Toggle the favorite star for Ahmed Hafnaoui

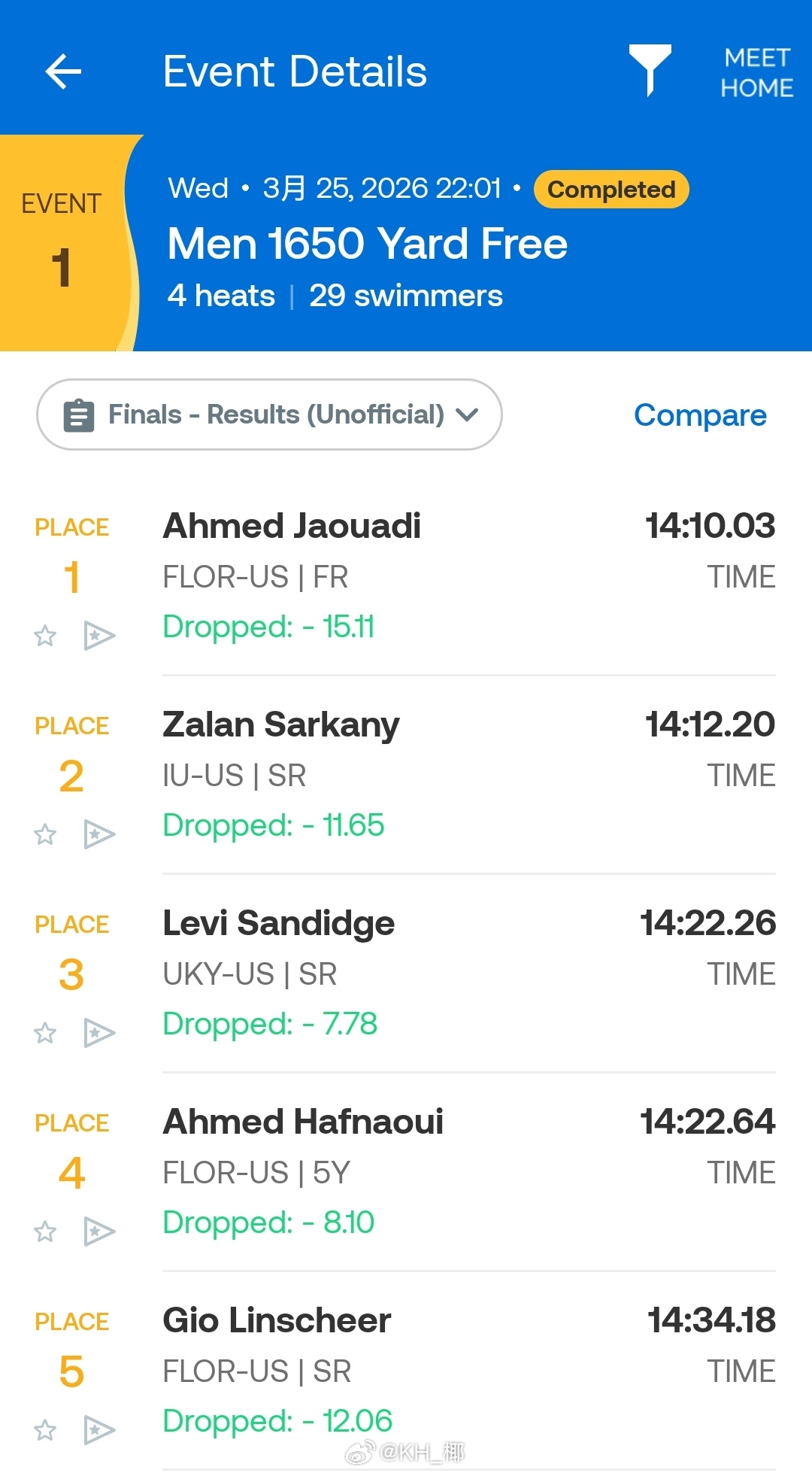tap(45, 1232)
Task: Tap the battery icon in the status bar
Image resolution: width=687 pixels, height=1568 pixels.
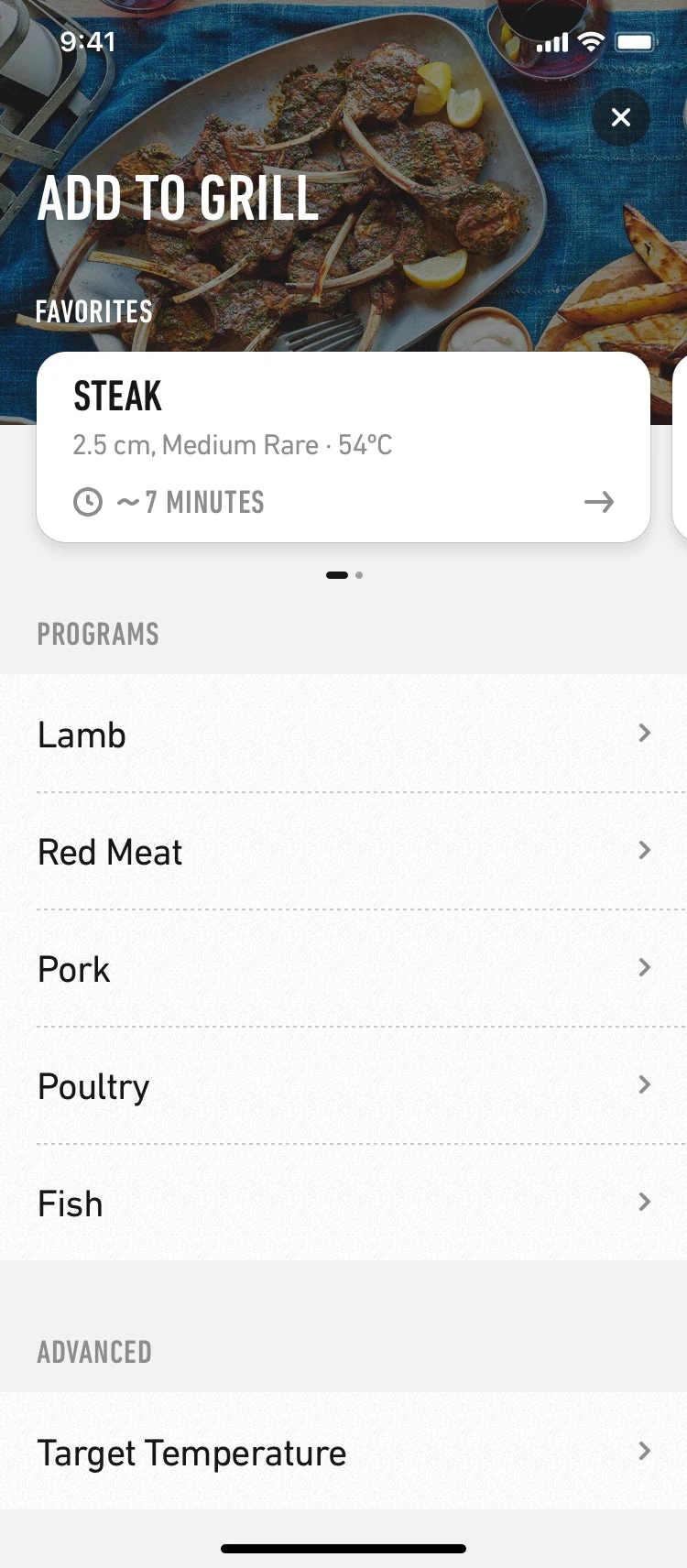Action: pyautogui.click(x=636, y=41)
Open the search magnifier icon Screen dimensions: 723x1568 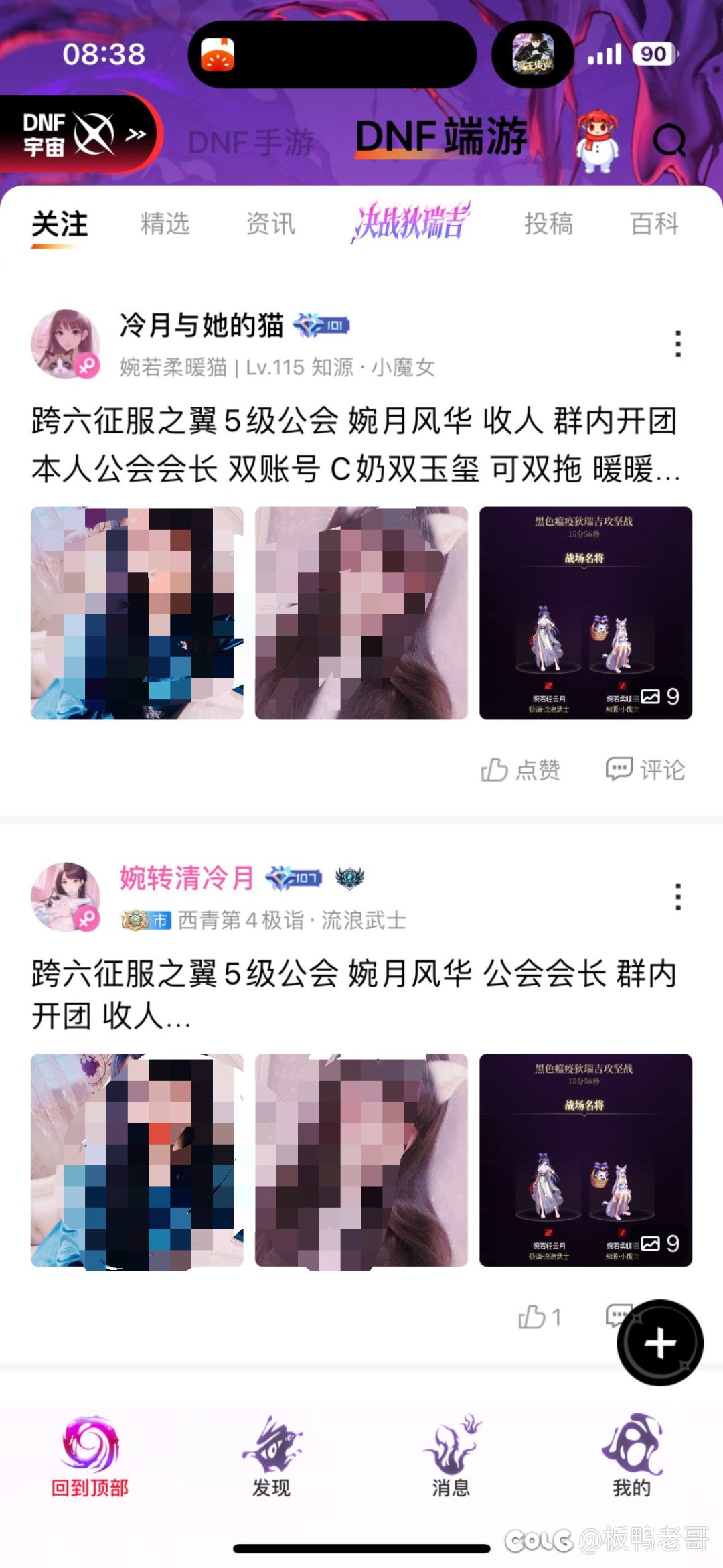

◆ The request
Convert the records above into a numbered list with one line per entry, skipping any blank lines. Leave out the pictures.

◆ Solution below
1. Toggle the favorite star for Ahmed Hafnaoui
2. tap(45, 1232)
3. Task: Tap the battery icon in the status bar
4. Image resolution: width=687 pixels, height=1568 pixels.
5. Action: pyautogui.click(x=636, y=41)
6. Open the search magnifier icon Screen dimensions: 723x1568 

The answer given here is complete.